----- Passage du texte -----
Face à une complexité croissante depuis des années, notamment en matière administrative, quelle est la réponse du CNRS ? Echange avec le directeur général délégué aux ressources du CNRS, Christophe Coudroy.

La simplification est-elle un sujet important au CNRS ?

Christophe Coudroy : Oui. C’est même un enjeu majeur depuis plusieurs années. D’abord car l’organisation même de l’ESR conduit les laboratoires à réunir en leur sein les règles et outils propres à chacune de leurs tutelles. Ensuite car la réglementation transversale de l’Etat, qui s’impose au CNRS, a tendance à se complexifier et elle n’est pas nécessairement adaptée aux spécificités de la recherche, insérée dans une compétition à l’international. Enfin, comme le marché du travail public comme privé est tendu, notamment dans les fonctions support, les départs et arrivées plus fréquents dans les services obligent les agents à plus d’efforts de formation, qui s’ajoutent à une charge de travail déjà lourde.

Peut-on agir sur cette charge de travail ?

C.C. : Depuis plus de dix ans, le CNRS s’est fixé comme règle la stabilité du taux de fonctions support. Ce principe, validé par les ministères de tutelle, garantit que, si les effectifs baissent, la charge administrative des scientifiques n’augmentera pas pour cette raison, et réciproquement pour les fonctions support. Précisons qu’à 12,8%, ce taux est comparable à celui du secteur privé. Dans ce cadre, pour agir sur la charge de travail, il faut commencer par pourvoir les postes vacants et ce n’est pas toujours facile, notamment en Ile-de-France. Dans ce but, le CNRS s’est doté à l’automne dernier d’un plan attractivité, ainsi que d’un plan d’amélioration des conditions de travail. Attirer et fidéliser sont des priorités. Au plan salarial, les mesures salariales associées à la loi de programmation de la recherche (LPR) sont particulièrement bienvenues.

Que peut faire le CNRS pour simplifier les choses ?

C.C. : Nous savons que les scientifiques, comme les agents des fonctions support, ont de fortes attentes en matière de simplifications et elles sont parfaitement légitimes. Pour y répondre, il faut bien distinguer ce qui dépend du CNRS et ce qui ne dépend pas de lui.
----- Données fournies -----
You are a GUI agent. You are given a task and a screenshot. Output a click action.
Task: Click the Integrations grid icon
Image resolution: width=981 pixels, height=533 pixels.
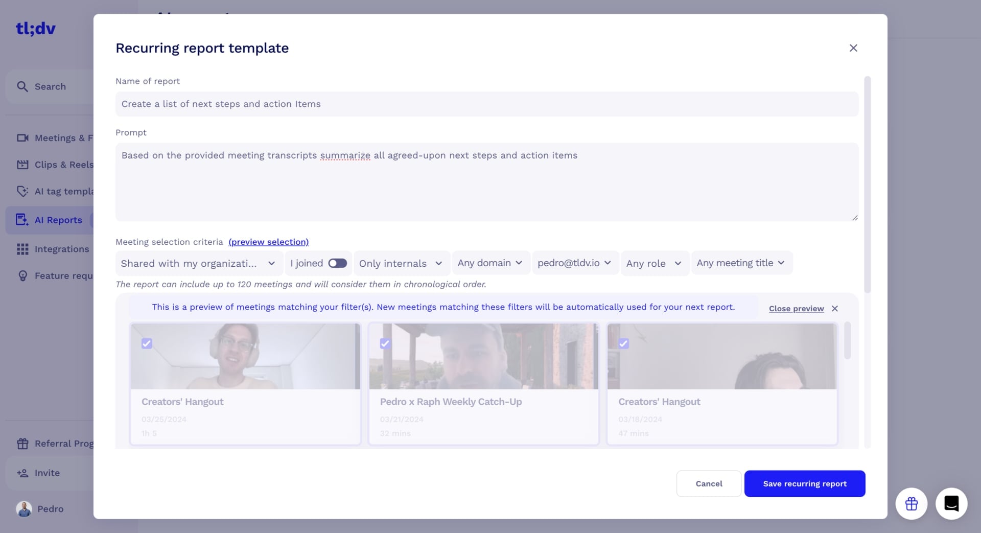point(22,249)
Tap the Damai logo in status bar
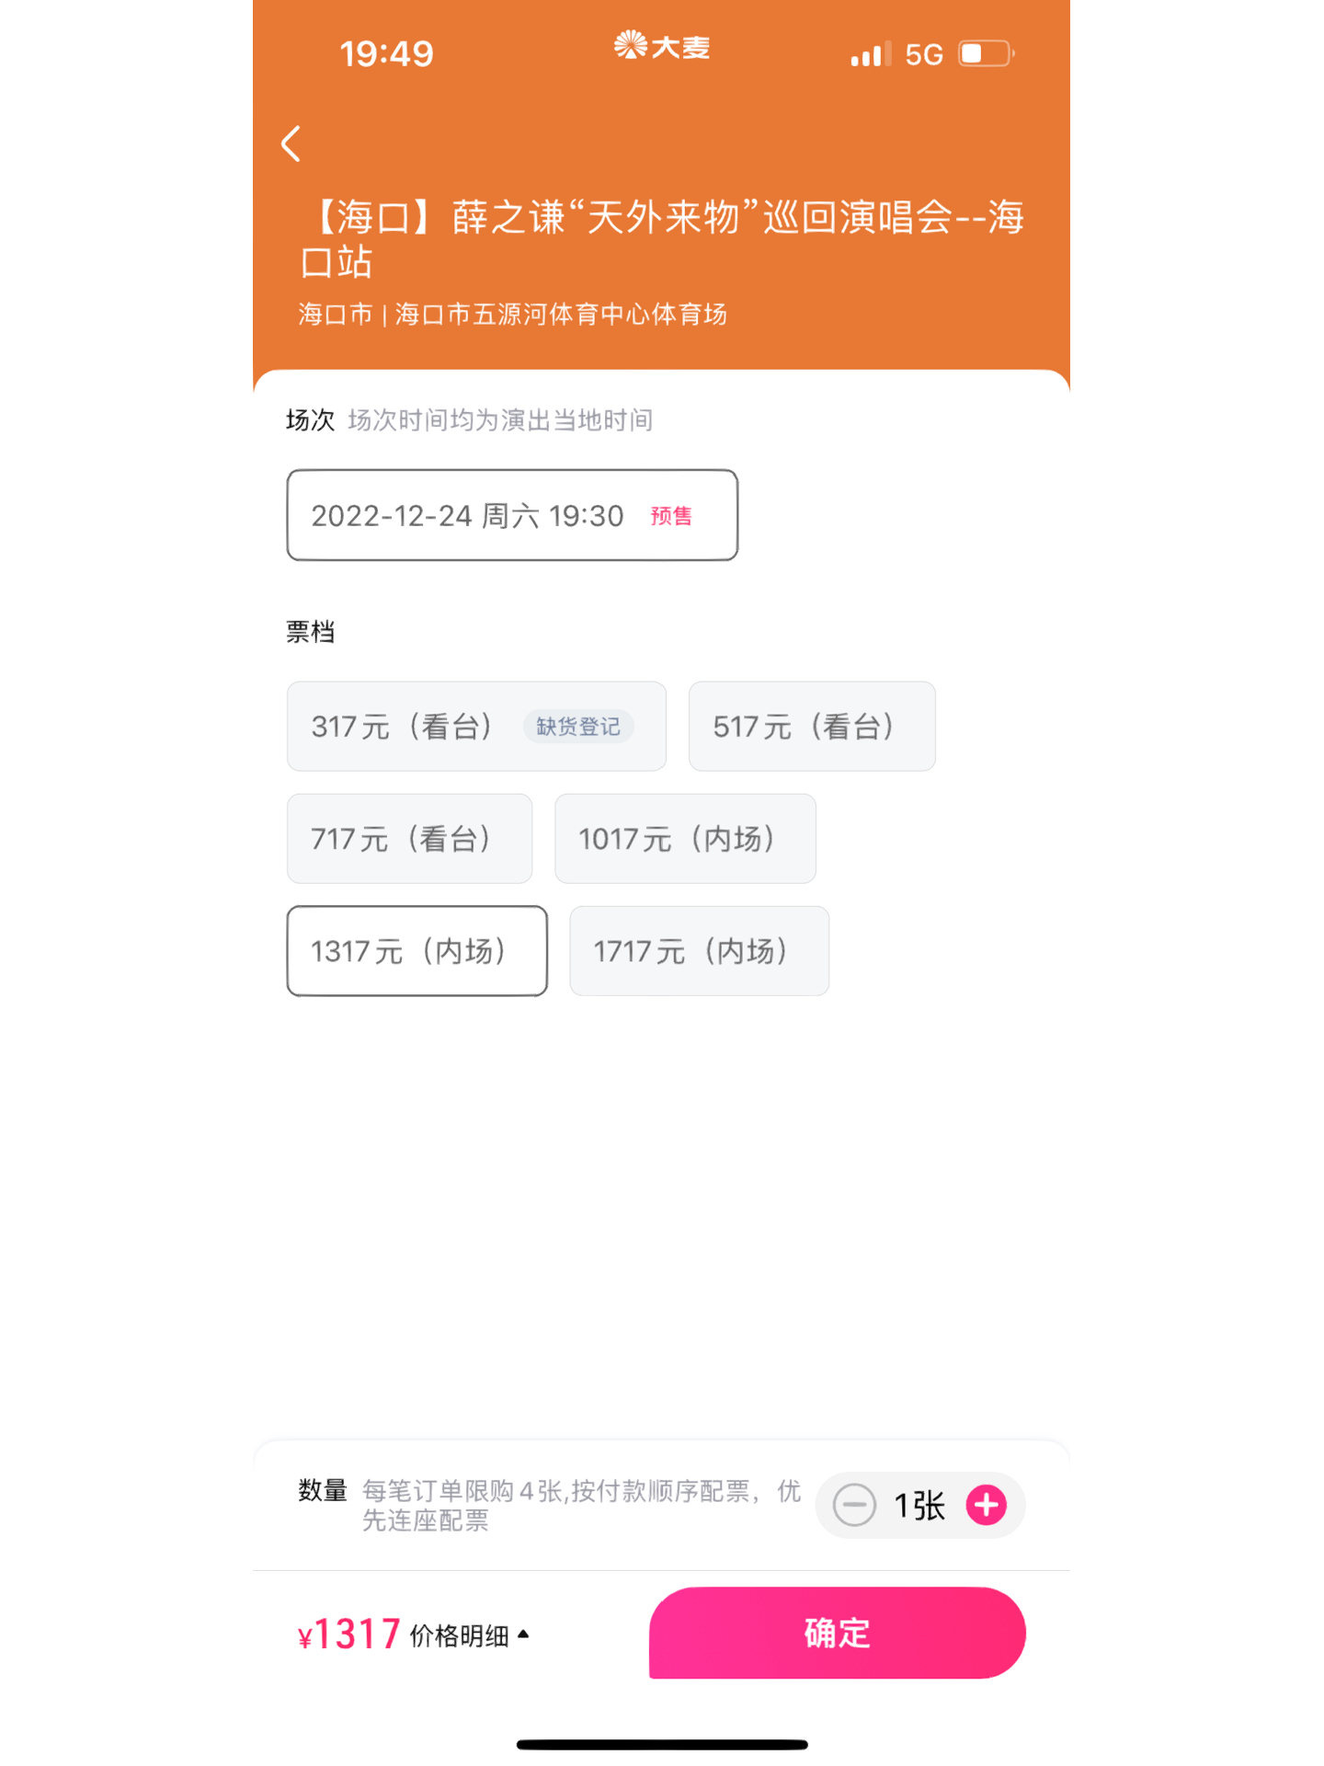 pos(662,46)
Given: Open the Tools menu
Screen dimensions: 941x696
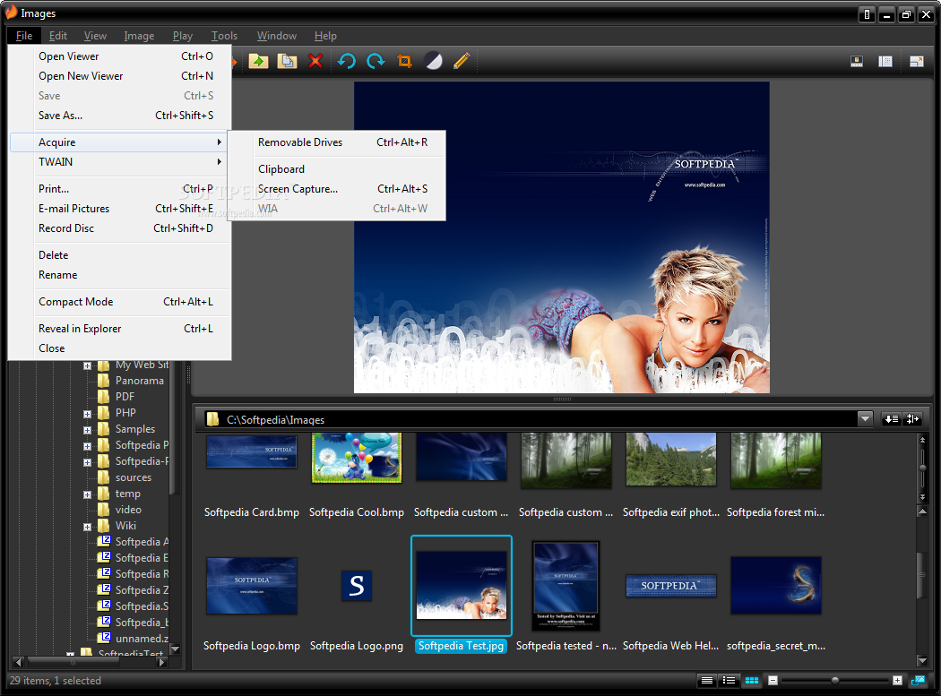Looking at the screenshot, I should [224, 36].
-----
▶ _Objectif_: Recopiez sans rien changer le passage de l'entretien sur la simplification au CNRS qui va de "Face à une complexité" à "important au CNRS ?".

▶ _Bonne réponse_:
Face à une complexité croissante depuis des années, notamment en matière administrative, quelle est la réponse du CNRS ? Echange avec le directeur général délégué aux ressources du CNRS, Christophe Coudroy.

La simplification est-elle un sujet important au CNRS ?